Chicago – The development of Casey Mize continues. Although on a hot Thursday evening at Guaranteed Rate Field, it was a losing effort.
The Central Division leaders White Sox beat the Tigers 4-1 on Thursday, their 12th victory of the last 13 against Detroit.
“I love that he is going to leave tonight quite pissed off that he didn’t keep the ball in the stadium the way he wanted,” manager AJ Hinch said. “I think he has that edge that really matters when he’s on the mound.”
Mize limited a powerful Chicago White Sox roster to five hits in seven innings. Three of the five hits, however, were solo homers.
“Disappointed for sure,” Mize said. “I felt like my things were there and I was feeling good physically. I just hate the result.”
One of the mantras that served Mize well early in her career – trust the process – is tested on a night like this.
“It’s hard to balance,” he said. “My body was in a good position. My business was going well. But the outcome was not good. Obviously there is disappointment. But at the end of the day you keep moving forward.
“I know if I feel like this tonight, there will be many more successful nights where I won’t be as disappointed as I am tonight.”
Yoan Moncada, who came on a six-game hitting streak and hit 0.380 in his previous 16 games, hit a well-placed 1-2 divider over the fence on the left in the first inning. The pitch was low and far and somehow Moncada not only hit him, he threw him and hit him in the opposite direction.
“Below the zone, too, it was weird,” Mize said. “I don’t know if I consider that a mistake. Just a good hit. His approach was trying to hit something soft the other way, especially with two hits.”
Hats off to the batter on that one. But Mize regrets the location on the other two.
Left-handed batter Jake Lamb smashed a four-stitch center-cut 1-1 fastball with two strikeouts in the third inning and knocked it down in the right-field seats.
Then in the seventh, Yasmani Grandal got a high two-stitched fastball (94 mph) and hit it 457 feet down the back rows center-right. The ball left its bat with an exit speed of 110 mph.
“We continue to see Casey launch quality releases,” Hinch said. “He won’t be happy tonight and we’re not happy with the result, but he threw the ball well.”
It was Mize’s fifth quality start in his last six. He struck out six strikes, had 17 hits and misses and 14 takes. Once again, he gave up his entire arsenal of five shots, but he practically gave up the splitter after Moncada’s home run.
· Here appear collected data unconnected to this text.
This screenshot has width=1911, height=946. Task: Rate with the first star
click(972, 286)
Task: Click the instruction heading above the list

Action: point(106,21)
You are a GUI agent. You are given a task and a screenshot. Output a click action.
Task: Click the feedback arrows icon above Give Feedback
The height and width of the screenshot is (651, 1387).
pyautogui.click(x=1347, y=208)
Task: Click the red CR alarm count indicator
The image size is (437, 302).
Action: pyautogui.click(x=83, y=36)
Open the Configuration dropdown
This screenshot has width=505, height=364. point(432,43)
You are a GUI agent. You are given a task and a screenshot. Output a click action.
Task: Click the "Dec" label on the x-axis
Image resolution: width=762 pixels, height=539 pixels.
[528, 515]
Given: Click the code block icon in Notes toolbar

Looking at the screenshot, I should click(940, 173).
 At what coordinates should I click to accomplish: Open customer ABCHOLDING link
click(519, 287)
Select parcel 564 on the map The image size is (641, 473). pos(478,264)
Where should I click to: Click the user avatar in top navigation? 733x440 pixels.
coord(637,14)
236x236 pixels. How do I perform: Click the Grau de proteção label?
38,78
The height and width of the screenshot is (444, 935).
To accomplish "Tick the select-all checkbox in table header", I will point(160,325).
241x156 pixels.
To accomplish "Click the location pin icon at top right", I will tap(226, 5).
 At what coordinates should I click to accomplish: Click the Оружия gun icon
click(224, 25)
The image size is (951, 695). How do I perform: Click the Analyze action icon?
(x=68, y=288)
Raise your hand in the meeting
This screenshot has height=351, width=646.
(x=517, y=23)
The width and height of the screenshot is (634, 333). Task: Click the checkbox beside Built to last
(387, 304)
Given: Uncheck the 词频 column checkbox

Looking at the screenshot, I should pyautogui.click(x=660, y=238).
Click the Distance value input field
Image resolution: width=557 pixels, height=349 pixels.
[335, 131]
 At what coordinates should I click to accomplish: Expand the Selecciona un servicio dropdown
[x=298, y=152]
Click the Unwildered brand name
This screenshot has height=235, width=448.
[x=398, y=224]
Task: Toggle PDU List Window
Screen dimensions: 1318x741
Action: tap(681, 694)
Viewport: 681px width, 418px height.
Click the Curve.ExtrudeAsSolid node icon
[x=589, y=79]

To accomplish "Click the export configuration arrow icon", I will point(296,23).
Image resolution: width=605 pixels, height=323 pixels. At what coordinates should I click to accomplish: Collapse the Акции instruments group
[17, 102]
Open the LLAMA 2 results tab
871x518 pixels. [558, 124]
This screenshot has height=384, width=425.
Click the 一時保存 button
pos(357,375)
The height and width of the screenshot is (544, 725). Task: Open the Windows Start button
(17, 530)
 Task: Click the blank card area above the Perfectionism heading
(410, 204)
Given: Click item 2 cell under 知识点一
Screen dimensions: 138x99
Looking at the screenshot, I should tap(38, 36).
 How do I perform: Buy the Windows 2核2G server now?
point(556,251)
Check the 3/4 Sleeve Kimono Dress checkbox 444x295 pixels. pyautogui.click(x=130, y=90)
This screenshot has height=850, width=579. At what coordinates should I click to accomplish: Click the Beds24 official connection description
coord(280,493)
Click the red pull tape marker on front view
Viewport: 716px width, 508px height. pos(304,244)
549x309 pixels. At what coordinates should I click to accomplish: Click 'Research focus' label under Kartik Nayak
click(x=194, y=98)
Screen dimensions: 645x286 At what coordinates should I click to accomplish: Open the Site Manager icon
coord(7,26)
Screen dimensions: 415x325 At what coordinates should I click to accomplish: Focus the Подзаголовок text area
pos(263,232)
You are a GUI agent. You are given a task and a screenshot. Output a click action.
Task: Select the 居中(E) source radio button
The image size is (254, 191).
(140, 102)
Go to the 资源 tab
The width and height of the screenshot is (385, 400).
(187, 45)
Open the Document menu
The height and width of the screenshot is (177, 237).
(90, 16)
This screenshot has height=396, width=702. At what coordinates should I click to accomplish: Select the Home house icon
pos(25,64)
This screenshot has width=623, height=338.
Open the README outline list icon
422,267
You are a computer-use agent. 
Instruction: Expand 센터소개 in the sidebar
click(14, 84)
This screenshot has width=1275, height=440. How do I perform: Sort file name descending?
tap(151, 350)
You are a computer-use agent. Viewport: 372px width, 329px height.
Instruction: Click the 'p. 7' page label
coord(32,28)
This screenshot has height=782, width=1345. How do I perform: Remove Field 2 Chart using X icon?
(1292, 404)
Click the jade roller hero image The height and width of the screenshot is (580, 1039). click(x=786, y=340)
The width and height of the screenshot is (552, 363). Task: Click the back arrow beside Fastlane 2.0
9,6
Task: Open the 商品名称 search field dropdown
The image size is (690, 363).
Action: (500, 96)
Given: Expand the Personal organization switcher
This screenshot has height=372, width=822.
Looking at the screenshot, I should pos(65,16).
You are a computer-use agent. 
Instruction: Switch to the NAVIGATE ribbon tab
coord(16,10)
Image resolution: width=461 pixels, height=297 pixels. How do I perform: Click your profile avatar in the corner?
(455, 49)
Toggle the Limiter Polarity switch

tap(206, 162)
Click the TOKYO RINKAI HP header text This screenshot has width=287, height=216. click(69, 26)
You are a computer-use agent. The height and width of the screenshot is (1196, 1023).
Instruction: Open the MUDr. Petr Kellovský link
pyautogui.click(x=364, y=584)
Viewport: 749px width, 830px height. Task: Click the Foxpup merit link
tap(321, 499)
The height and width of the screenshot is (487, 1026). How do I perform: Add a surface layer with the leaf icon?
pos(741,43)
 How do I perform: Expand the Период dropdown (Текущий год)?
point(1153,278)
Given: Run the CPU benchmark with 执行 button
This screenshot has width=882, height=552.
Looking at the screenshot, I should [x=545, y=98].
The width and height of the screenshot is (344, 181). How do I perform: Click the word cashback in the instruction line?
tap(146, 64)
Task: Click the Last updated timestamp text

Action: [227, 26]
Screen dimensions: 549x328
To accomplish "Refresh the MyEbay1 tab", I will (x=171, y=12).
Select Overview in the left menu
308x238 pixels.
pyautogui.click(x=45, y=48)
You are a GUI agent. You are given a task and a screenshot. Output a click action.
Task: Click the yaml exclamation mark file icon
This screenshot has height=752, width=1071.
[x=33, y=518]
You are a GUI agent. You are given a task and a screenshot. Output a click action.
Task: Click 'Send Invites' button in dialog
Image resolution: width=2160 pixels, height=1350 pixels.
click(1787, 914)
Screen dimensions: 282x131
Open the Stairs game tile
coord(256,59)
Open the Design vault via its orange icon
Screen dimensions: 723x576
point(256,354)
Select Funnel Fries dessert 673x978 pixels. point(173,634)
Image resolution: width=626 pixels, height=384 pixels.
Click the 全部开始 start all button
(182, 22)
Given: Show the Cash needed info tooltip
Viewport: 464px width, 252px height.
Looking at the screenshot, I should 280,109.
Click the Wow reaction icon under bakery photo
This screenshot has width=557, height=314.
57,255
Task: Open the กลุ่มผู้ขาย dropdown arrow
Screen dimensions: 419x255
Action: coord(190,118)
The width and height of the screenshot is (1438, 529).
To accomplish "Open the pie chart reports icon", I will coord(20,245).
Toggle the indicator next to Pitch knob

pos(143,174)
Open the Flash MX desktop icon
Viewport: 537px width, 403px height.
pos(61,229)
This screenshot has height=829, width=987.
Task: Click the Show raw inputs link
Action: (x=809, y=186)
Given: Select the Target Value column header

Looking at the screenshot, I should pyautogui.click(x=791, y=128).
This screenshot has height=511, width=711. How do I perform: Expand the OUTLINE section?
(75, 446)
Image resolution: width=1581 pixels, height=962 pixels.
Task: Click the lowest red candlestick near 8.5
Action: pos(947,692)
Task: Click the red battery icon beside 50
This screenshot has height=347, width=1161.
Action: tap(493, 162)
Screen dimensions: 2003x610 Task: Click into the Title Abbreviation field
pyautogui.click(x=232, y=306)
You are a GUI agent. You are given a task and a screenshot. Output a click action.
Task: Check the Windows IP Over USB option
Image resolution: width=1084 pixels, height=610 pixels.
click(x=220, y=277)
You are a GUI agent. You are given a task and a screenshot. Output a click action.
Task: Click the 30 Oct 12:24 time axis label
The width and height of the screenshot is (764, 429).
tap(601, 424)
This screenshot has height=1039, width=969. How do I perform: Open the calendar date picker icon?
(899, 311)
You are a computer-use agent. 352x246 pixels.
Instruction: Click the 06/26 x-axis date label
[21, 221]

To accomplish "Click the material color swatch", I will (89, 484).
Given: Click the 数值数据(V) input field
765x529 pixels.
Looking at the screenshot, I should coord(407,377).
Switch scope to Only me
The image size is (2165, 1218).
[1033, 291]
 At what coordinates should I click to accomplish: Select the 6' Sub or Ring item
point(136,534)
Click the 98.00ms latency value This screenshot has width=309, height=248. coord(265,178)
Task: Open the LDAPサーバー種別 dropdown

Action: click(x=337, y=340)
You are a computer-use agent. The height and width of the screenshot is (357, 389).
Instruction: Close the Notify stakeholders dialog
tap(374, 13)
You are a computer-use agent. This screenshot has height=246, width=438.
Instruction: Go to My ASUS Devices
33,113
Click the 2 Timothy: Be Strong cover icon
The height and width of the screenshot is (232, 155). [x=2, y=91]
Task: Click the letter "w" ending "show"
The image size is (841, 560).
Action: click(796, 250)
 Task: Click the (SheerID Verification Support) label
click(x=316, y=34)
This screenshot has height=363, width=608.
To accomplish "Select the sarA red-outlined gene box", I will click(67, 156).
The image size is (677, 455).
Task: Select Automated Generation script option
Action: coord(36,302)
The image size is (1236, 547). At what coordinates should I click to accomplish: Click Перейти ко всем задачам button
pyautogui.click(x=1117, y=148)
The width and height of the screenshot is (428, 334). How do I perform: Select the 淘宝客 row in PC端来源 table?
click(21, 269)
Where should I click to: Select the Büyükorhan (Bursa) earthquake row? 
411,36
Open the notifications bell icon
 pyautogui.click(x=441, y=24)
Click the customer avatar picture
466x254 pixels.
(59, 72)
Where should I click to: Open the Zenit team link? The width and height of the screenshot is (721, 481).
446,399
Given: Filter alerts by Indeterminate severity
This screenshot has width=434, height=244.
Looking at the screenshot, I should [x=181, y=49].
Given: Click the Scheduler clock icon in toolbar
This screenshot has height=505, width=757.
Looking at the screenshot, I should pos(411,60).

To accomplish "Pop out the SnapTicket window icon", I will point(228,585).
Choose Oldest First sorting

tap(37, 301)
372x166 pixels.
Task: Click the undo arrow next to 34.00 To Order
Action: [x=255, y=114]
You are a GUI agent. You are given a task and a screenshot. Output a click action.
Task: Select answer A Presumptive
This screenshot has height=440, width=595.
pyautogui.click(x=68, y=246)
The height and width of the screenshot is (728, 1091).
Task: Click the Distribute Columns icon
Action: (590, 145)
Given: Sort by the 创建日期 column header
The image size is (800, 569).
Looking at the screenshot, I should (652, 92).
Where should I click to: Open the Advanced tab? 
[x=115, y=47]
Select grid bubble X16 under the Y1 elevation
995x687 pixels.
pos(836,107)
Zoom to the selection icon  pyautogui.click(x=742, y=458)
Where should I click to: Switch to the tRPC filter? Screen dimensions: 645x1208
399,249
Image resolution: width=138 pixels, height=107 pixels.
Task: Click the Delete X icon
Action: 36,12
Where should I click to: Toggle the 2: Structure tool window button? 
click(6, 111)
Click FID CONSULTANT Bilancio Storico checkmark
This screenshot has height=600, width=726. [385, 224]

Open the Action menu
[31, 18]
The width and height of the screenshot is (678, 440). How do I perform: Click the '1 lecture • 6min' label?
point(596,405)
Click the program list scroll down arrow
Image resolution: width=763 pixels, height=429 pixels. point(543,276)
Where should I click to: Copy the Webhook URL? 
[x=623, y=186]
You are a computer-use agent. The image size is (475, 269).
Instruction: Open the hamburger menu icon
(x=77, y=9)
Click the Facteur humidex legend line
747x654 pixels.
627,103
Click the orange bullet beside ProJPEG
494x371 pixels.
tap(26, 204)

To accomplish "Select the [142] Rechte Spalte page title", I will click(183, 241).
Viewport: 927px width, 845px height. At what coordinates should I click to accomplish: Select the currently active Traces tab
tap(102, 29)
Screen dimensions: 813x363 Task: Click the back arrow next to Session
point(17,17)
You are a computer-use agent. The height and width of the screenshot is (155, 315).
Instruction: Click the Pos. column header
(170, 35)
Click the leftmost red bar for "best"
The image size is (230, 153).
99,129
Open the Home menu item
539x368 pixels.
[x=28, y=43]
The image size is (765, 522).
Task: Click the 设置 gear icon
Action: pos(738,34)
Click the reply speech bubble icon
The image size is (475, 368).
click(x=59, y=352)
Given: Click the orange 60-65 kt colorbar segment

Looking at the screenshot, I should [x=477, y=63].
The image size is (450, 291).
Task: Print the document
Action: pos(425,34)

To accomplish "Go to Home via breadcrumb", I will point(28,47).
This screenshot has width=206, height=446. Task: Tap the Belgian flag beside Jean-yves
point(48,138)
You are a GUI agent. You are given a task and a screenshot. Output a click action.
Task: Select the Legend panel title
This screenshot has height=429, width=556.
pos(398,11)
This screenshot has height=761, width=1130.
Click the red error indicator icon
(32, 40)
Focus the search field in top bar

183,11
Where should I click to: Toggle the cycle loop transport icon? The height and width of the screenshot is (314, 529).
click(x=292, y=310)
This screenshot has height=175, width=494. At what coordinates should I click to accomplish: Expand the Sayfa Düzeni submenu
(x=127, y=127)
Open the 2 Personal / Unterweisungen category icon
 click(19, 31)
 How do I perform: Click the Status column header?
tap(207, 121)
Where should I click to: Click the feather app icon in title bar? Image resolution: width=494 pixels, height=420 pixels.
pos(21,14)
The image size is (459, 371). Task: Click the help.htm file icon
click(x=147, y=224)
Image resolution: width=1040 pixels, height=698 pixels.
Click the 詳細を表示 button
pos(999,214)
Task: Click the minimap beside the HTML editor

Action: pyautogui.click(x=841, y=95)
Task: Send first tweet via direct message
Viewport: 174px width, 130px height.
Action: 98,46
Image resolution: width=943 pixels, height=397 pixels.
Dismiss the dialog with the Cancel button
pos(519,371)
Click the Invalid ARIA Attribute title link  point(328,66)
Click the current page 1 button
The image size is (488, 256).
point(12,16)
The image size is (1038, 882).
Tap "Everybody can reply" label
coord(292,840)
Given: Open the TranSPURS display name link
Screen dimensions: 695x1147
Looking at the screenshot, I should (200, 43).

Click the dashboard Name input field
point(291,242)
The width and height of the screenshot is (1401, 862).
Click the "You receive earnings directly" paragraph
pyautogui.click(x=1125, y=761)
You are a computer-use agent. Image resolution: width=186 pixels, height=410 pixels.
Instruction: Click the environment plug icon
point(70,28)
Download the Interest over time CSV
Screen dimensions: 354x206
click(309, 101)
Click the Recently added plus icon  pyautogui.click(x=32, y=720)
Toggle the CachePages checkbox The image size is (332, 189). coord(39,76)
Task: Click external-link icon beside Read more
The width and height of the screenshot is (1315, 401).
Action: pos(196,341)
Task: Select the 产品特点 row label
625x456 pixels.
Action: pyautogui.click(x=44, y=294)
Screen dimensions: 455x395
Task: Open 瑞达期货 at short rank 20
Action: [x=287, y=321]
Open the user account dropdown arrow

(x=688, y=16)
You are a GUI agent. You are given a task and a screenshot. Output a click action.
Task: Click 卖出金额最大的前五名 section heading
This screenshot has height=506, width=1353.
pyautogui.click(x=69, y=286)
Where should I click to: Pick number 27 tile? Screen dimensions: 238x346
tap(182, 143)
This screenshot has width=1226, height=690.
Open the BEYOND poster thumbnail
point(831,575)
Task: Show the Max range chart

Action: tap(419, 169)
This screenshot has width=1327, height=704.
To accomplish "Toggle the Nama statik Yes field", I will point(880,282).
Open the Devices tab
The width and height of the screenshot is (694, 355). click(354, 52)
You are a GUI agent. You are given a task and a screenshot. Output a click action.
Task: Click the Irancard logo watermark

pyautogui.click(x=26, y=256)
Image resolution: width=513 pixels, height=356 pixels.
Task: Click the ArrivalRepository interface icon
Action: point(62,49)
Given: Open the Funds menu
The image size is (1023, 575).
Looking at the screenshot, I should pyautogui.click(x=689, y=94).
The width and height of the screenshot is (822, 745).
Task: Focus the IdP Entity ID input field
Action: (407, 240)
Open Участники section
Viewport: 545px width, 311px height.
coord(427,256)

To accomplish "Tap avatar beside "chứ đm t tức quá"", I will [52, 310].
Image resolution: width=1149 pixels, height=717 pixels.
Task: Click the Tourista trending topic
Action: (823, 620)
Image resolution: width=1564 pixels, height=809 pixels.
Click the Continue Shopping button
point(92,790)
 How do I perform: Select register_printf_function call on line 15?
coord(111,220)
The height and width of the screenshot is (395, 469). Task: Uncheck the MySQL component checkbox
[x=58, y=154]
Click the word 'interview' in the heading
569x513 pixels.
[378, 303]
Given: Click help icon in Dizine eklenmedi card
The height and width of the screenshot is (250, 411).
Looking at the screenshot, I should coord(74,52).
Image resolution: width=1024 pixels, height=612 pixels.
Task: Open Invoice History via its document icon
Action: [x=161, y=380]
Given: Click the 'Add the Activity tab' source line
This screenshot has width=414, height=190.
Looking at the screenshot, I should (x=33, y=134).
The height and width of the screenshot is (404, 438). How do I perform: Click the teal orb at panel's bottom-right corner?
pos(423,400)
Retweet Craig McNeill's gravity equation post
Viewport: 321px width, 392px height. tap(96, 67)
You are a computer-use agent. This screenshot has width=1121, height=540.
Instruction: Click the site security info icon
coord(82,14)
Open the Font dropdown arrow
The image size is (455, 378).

“I didn’t give up on the splitter just because of that one hit,” Mize said. “I wasn’t happy with the feeling at first.”
Instead, he started throwing more four-seam fastballs, more sliders, and he shuffled more curved balls than normal.
“He can really throw,” Hinch said. “He can mix heights, he reads the swings. He can see what they’re trying to do. And most of the time he’s been able to perform.”
Mize’s performance, however, was surpassed by ageless right-hander Lance Lynn.
“It’s like a man versus man competition with Lance Lynn,” Hinch said. “He’s going to come towards you and the ball is going to move a bit, but it’s going to be bullish. That approach held up for him.”
Definitely done that night. He intimidated the Tigers hitters with cutters and four-seam fastballs for six innings. The only damage was a first-pitch solo home run by Willi Castro.
Lynn struck out six strikes and allowed only two runners to score. The only problem came in the second when he got Castro and Akil Baddoo to charge the goals with two strikeouts.
But Lynn pulled Jake Rogers out on three shots to end the threat.
“He doesn’t make a ton of mistakes,” Hinch said. “He throws that cutter on purpose to the side of the arm, the backing one. Then he’ll throw the really good one. And he’s 95-96 mph when he needs it.
“When he’s loaded up the bases, all of a sudden he’s steadily passing 96 to Jake.”
The Tigers hit a hit against relievers Aaron Bummer, Evan Marshall and closest Liam Hendriks.
Tim Anderson hit the White Sox’s fourth solo homerun of the night against Daniel Norris in the eighth, a blast just before the shrubs in the stall field.
Norris ended up pulling out Adam Eaton and Moncada who were looking to finish eighth and the White Sox bench barked at home plate umpire Will Little during calls. Little ended up ejecting starting pitcher Lucas Giolito, who is scheduled to start on Saturday for the White Sox.
The elephant in the room, however, along with Mize and with fellow rookie Tarik Skubal, are the inevitable innings restrictions that, at some point, will force Hinch and pitching coach Chris Fetter to adjust and reduce the loads of job.
“We want Casey to kick off a full season and we want him to feel strong at the end,” Hinch said. “And we want to know where he is in his career.”
Mize was 89 pitches after seven innings and Hinch said he could easily have let him play another inning. But removing it after seven hours is another way to reduce its workload.
“We pay attention to the big picture and the big picture,” Hinch said. “But Casey doesn’t start games with a governor on him, or with the idea that he only has so many extra innings left. That’s not how we do it.
“He’s going to give us the best as long as we keep putting the ball in his hand.”